In the following material, identify every line holding the string "agent" and return it.

┏━━

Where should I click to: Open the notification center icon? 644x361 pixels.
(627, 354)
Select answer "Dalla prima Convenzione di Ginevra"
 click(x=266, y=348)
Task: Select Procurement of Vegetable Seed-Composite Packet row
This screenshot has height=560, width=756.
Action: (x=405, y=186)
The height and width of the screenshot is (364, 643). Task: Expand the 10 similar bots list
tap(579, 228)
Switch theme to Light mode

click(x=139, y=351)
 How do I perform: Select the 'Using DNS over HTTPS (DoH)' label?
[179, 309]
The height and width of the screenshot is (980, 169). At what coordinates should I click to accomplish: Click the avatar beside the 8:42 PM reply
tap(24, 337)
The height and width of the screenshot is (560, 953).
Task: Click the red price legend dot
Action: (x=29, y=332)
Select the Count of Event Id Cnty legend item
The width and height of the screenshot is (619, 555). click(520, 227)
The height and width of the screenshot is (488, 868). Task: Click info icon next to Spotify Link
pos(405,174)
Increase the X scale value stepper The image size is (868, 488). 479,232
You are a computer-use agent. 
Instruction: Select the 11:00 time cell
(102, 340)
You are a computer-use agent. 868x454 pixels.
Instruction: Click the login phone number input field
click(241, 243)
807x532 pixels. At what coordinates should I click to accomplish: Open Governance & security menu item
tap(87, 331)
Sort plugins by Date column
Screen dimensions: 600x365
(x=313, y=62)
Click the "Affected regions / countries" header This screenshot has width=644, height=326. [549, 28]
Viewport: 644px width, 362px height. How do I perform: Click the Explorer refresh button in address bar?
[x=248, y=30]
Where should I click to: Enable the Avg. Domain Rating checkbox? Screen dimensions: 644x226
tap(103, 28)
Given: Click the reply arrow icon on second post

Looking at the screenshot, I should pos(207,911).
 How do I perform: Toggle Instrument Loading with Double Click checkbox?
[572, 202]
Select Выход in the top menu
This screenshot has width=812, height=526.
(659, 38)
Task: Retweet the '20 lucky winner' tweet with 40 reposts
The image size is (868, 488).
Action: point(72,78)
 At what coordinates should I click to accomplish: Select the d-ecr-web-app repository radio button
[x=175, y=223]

┗━━

Task answer
You are a computer-use agent. 
You are a computer-use agent. 868x454 pixels.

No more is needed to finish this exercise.